◆ Task directions
Nothing but the lines from the one containing "Open the notifications" through the final line of the listing should appear in the answer, each exactly as written.

Dataset entries section start

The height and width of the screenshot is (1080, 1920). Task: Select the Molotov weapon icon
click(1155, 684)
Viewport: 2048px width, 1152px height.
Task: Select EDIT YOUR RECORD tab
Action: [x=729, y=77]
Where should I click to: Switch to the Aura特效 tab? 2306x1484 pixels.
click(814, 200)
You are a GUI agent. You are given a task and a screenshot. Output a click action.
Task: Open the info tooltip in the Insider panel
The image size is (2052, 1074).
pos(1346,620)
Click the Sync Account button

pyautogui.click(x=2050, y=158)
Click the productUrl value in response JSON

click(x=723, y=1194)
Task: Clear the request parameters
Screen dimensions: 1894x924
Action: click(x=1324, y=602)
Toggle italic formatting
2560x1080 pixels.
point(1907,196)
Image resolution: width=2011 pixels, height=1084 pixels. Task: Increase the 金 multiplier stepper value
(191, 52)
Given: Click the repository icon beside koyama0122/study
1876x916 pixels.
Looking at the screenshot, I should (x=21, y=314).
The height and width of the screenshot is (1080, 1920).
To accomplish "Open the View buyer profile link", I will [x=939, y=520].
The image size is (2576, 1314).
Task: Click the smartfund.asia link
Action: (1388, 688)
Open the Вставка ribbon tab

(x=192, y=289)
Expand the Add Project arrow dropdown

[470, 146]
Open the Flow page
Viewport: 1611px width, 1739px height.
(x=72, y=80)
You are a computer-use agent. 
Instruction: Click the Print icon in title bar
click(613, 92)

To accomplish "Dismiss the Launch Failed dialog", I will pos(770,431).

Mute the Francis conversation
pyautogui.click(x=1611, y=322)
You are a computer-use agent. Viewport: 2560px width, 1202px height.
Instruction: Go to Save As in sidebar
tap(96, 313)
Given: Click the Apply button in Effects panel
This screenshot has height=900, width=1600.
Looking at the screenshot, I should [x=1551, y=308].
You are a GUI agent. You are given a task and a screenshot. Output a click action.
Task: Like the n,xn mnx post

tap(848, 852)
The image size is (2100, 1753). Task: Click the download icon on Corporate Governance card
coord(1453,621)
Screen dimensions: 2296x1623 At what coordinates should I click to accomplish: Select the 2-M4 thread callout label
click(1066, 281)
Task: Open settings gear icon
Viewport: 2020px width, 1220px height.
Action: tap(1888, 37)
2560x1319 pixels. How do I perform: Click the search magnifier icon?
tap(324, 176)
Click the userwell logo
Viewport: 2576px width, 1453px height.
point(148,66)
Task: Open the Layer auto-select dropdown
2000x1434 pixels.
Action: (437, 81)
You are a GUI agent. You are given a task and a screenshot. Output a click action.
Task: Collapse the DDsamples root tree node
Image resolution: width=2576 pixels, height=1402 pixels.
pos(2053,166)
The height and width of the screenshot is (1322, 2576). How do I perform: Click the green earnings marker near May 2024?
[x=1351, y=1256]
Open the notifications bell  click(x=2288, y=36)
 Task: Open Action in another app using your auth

Dataset entries section end

◆ Task result
Open the notifications bell  click(x=2288, y=36)
 Task: Open Action in another app using your auth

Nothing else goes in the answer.